Balsamic Vinegar Shopping Guide

Just like with Extra Virgin Olive Oil, people tend to get confused when shopping for Balsamic Vinegar. At Cioffi’s we carry dozens of excellent Balsamic Vinegars of Modena. Here is a little information for you on Balsamic Vinegar…

Traditional Balsamic Vinegar

The absolute highest grade of balsamic vinegar, the so-called Aceto Balsamico Tradizionale di Modena or Traditional Balsamic Vinegar of Modena, the product must be made in a specific way, from a certain kind of grape, in a particular region in Italy, aged for specific length of time in a certain type of barrel, and on and on.
There’s an industry consortium in Italy that bestows a stamp of approval to balsamic vinegars that meet these precise parameters. They even decide what sort of bottle it can be packaged in.
Among the rules:

  • Must be produced in Modena or neighbouring Reggio Emilia in Italy
  • Must be made from Trebbiano grapes grown in one of those two places
  • Must be aged in wooden barrels for no fewer than 12 years

How it works is, the grapes are pressed, and the resulting juice is cooked, during which time the sugars in it darken through the process of caramelization. That’s what gives the final balsamic its dark colour.
This syrupy reduction, called a “must,” is then fermented and aged in a series of wooden barrels, sometimes for up to 25 years, slowly building the deep, complex flavours of the final balsamic vinegar.

This is all well and good, but even a tiny bottle of Tradizionale balsamic vinegar can cost hundreds of dollars. And you won’t see it on the shelves at our store or any other grocery store anyway.
This type of vinegar can cost anywhere from $150 and up! Cioffi’s used to bring in a few bottles every year, but nobody ever purchased it so we stopped. If you’d like to order some of this just let us know and we can bring it in for you!

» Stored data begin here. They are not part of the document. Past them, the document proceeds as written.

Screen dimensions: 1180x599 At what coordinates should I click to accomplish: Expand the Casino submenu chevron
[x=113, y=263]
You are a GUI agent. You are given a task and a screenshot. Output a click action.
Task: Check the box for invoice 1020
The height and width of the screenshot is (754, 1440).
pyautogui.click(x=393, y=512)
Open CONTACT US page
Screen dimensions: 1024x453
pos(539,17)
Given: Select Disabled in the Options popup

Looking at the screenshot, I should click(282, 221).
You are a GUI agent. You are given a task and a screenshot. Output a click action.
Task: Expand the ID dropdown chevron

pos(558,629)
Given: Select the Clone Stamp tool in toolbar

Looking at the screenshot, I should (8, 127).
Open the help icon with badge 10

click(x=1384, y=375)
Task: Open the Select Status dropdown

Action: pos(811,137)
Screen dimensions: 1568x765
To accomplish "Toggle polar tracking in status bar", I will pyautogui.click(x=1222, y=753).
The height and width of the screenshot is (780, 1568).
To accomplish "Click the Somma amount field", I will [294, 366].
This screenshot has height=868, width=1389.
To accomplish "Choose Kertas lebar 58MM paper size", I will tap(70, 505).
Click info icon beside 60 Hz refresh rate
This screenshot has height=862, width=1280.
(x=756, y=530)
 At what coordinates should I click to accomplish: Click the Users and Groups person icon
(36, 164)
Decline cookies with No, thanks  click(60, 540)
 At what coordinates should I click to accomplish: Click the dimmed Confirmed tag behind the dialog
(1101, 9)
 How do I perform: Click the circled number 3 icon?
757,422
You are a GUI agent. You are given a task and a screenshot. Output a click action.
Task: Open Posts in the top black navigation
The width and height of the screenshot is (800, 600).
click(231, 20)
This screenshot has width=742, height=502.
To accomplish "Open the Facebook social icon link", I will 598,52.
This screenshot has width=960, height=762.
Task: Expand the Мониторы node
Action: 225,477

Balsamic Vinegar of Modena Found at Cioffi’s

Most if not all of the balsamic vinegars that are commonly available don’t meet one or all of the above criteria. That doesn’t mean they aren’t good! They are delicious and maintain strict regulations as well.
The official consortium on Balsamic Vinegars has seen fit to create a separate designation for these commercially sold balsamic vinegars. They call it Aceto Balsamico di Modena or Balsamic Vinegar of Modena. It bears a Protected Geographical Status label (either labelled IGP or PGI). To meet IGP status it requires a minimum aging period of two months, not necessarily in wooden barrels, rising to three years when labeled as invecchiato (aged). Here is a picture of the IGP label to look for:

BV2White Balsamic Vinegar or Aceto Balsamico Bianco, is a vinegar in which the grape must does not undergo a caramelization process, and is then aged in stainless steel barrels rather than wood. This white balsamic is actually a rich golden color. It’s a good choice when you don’t want a dark-coloured dressing to overwhelm your salad’s appearance.
Balsamic Vinegar Glaze is simply a concentration or reduction of balsamic vinegar. Some of these glazes have either been concentrated down through being cooked or sometimes they add thickeners or sweeteners, such as caramel and honey.
Vincotto (translated as “cooked wine”) or Sapa is a dark, sweet dense condiment produced artisanally in the Puglia/Apulia and Marche regions of Italy. It is made by the slow cooking and reduction over many hours of non-fermented grape must until it has been reduced to about one fifth of its original volume and the sugars present have caramelized. It can be made from a number of varieties of local red wine grapes.

In conclusion, when buying Balsamic Vinegar:

  1. Always look for the IGP label confirming that it meets the standards set forth by the official consortium for Balsamic Vinegars of Modena
  2. Check that it has no additives or colouring
  3. Ask one of our sales associates who will be happy to help you choose a delicious vinegar!